USCIS Offices Closed January 9, 2025

President Biden has declared Thursday, January 9, a National Day of Mourning to remember the life and legacy of James Earl Carter Jr., the 39th president of the United States, and has issued an Executive Order Providing for the Closing of Executive Departments and Agencies of the Federal Government on January 9, 2025.

Accordingly, all USCIS offices will be closed on Thursday, January 9, 2025. The USCIS Contact Center live assistance will also be closed. USCIS will reschedule all naturalization ceremonies, interviews, and appointments set for that day and inform those affected of the new date.

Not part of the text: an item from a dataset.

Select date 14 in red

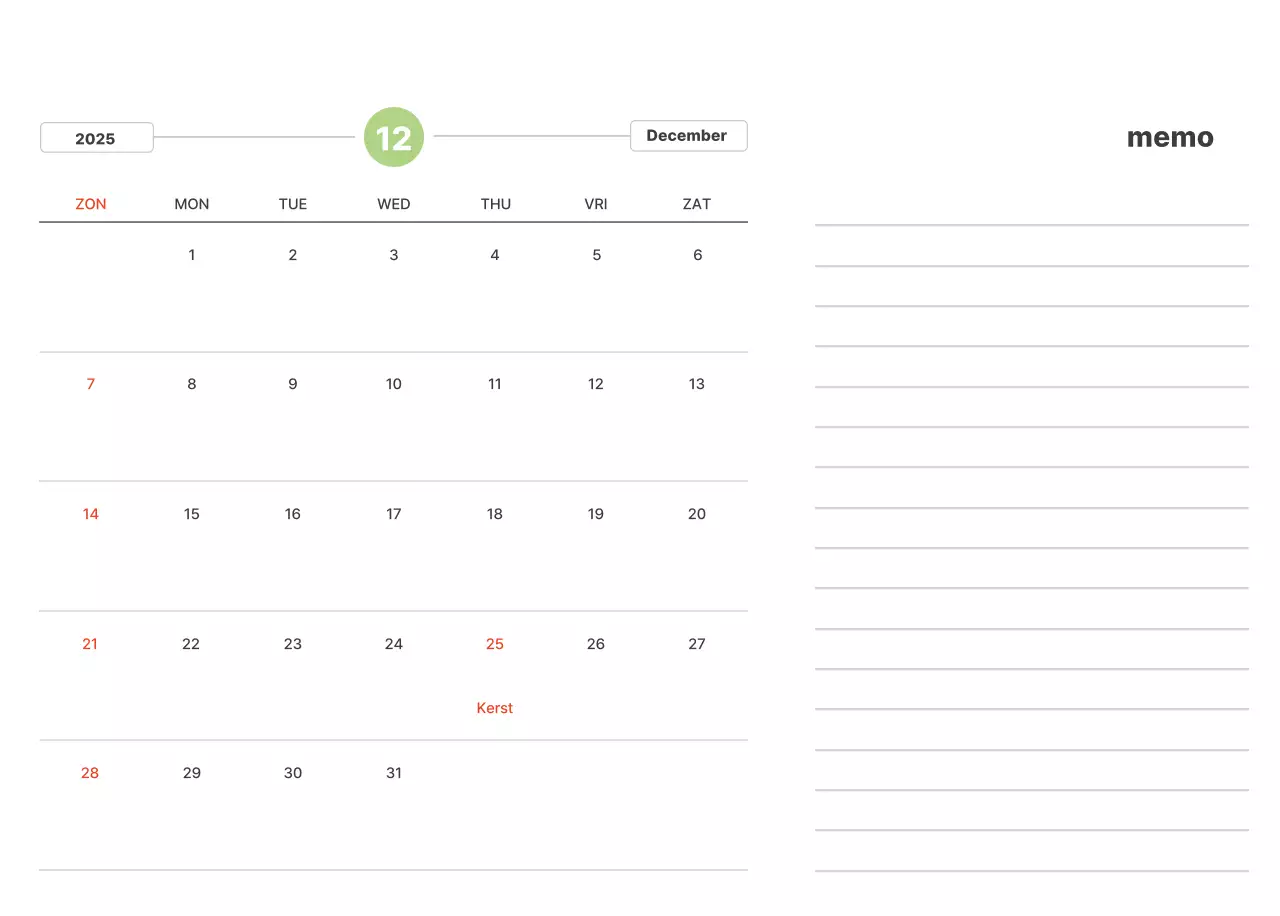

All applicants who have biometric appointments scheduled for January 9 will receive a new appointment notice within three weeks. Applicants can also reschedule their appointment using the biometric services appointment rescheduling tool on their USCIS online account before their scheduled appointment.

If you wish to reschedule your appointment you can contact USCIS by calling or using the online tools and resources. Additional information is available on the USCIS Contact Us page.

USCIS UPDATES POLICY MANUAL RE CASE ASSISTANCE & EMERGENCIES/UNFORESEEN CIRCUMSTANCES

U.S. Citizenship and Immigration Services is updating the USCIS Policy Manual to clarify flexibilities that may be available to benefit requestors/applicants during and after an emergency or unforeseen circumstance.

The update explains that during certain emergencies or unforeseen circumstances that may present unanticipated challenges to immigration benefit requestors, USCIS may use its discretion to implement certain flexibilities relating to requests for extension of stay and change of status, applications for employment authorization, requests for document replacement, abandonment or failure to respond to requests for evidence, fee waivers, expedited processing, and satisfactory departure.

▸ Emergencies and unforeseen circumstances may include;

▸ Natural disasters (for example, hurricanes, wildfires, or other severe weather);

▸ National emergencies (for example, public health emergencies);

▸ Conflicts abroad; or

▸ Other unforeseen circumstances (for example, terrorist attacks, mass shootings, or cyber attacks) that may present unanticipated challenges to benefit requestors.

The details are explained in the Policy Advisory, Emergencies or Unforeseen Circumstances. The changes will be seen in the Policy Manual at Volume 1, Part H – Emergencies or Unforeseen Circumstances.

The policy update provides that during or after an emergency or unforeseen circumstance USCIS may decide to exercise discretion in various ways in order to avoid cases being negatively impacted by the situation. Some of the actions they may take include:

Domestically, USCIS may apply flexibilities, as appropriate, to individuals affected by natural catastrophes who live in a location that the Federal Emergency Management Agency (FEMA) has identified as a disaster area for purposes of public assistance. See FEMA’s Disasters & Assistance and How a Disaster Gets Declared webpages for more information.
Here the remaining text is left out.